## DATA FOR PROCESSING
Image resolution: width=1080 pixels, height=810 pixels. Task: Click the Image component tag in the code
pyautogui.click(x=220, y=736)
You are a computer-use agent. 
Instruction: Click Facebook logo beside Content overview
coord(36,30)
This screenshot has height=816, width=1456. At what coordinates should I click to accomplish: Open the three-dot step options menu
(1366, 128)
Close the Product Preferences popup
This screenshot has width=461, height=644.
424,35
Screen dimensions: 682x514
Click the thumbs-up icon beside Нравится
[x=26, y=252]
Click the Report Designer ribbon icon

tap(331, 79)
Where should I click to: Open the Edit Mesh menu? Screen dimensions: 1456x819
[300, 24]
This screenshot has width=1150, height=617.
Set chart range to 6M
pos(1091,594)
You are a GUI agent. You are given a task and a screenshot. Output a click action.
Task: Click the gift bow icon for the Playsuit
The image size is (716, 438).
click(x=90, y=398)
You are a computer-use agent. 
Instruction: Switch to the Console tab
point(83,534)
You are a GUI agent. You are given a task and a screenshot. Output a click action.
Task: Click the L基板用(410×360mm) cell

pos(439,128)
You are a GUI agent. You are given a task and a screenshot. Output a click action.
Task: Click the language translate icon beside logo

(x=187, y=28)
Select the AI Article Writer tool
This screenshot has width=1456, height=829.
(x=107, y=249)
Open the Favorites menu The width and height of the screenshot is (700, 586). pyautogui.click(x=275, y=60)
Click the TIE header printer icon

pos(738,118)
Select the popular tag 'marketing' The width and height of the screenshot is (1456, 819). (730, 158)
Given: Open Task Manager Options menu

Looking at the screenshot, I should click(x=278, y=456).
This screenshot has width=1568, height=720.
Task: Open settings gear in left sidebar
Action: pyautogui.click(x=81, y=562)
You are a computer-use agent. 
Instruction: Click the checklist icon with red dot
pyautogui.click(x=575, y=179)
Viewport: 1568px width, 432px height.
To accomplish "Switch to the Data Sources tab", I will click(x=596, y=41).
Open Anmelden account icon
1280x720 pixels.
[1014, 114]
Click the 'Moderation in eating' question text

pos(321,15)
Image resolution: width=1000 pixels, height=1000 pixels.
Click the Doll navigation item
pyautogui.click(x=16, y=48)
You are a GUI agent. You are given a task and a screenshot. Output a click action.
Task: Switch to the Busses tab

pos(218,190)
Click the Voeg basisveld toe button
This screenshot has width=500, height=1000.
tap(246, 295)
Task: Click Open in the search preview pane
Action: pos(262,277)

## WHAT YOU ARE ASKED TO DO
Find each line in the data above that contains the word "height" and copy those lines. Case counts.

## ANSWER TO THIS TASK
Image resolution: width=1080 pixels, height=810 pixels. Task: Click the Image component tag in the code
This screenshot has height=816, width=1456. At what coordinates should I click to accomplish: Open the three-dot step options menu
This screenshot has width=461, height=644.
This screenshot has width=1150, height=617.
This screenshot has width=1456, height=829.
Open the Favorites menu The width and height of the screenshot is (700, 586). pyautogui.click(x=275, y=60)
Select the popular tag 'marketing' The width and height of the screenshot is (1456, 819). (730, 158)
This screenshot has width=1568, height=720.
Viewport: 1568px width, 432px height.
Image resolution: width=1000 pixels, height=1000 pixels.
This screenshot has width=500, height=1000.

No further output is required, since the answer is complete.